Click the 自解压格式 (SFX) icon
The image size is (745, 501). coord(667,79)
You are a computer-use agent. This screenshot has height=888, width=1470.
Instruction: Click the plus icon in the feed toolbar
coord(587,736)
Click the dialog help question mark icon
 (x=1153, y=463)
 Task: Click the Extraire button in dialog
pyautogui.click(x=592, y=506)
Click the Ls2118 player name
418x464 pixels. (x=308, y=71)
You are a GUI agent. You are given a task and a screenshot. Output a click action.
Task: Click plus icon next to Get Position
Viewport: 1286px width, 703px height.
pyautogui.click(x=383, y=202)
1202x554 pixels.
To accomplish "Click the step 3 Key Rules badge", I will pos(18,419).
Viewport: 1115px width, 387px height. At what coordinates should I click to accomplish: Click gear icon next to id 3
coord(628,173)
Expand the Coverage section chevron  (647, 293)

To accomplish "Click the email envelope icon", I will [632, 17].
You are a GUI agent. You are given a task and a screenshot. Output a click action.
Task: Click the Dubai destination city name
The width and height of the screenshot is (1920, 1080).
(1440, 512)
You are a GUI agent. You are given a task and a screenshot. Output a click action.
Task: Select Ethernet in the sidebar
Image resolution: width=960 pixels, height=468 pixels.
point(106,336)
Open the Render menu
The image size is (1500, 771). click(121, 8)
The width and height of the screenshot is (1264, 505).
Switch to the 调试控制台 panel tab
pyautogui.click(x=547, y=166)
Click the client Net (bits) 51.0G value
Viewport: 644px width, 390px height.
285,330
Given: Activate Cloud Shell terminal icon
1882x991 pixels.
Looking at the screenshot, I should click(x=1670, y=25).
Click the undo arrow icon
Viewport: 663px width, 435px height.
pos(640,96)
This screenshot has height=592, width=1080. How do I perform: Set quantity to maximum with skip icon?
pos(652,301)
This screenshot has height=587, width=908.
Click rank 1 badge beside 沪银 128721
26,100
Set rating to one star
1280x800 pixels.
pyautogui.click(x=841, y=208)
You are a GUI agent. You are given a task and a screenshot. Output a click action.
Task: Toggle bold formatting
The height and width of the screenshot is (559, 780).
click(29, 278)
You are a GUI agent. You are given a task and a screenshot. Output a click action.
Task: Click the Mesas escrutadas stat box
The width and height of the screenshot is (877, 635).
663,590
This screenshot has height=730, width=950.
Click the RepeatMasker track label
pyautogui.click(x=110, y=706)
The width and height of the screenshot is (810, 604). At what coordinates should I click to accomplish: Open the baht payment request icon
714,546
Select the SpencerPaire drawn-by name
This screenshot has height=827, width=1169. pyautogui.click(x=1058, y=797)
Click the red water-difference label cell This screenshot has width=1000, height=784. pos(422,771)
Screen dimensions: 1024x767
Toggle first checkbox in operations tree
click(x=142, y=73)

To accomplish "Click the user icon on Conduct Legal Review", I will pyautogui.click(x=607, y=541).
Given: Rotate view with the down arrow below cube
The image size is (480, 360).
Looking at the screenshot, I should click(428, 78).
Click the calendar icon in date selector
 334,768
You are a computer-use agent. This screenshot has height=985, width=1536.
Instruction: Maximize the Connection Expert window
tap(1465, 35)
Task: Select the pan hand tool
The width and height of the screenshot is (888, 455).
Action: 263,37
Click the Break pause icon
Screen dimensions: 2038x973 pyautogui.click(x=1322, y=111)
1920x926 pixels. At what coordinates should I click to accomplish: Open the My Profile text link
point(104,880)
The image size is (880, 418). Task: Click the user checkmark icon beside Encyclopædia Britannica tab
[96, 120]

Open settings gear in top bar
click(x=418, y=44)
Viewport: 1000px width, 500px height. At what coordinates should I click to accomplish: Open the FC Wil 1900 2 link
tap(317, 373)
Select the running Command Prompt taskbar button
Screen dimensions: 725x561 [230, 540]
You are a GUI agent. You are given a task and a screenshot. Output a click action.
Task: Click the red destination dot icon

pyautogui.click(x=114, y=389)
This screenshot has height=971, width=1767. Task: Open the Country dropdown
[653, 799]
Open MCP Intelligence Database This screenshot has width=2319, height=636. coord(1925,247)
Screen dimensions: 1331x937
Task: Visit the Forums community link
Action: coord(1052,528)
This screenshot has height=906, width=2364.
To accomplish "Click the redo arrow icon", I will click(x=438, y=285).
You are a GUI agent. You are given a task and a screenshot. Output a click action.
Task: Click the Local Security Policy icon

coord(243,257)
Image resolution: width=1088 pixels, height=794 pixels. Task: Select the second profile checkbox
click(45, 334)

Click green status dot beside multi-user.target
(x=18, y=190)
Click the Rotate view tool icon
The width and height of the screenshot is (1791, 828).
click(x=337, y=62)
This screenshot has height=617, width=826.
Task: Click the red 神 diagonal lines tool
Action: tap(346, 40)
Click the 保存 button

* * *

_What needs to be done_: Return, from the material above, each line holding the string "arrow".

_Answer section_:
Click the undo arrow icon
Given: Rotate view with the down arrow below cube
To accomplish "Click the redo arrow icon", I will click(x=438, y=285).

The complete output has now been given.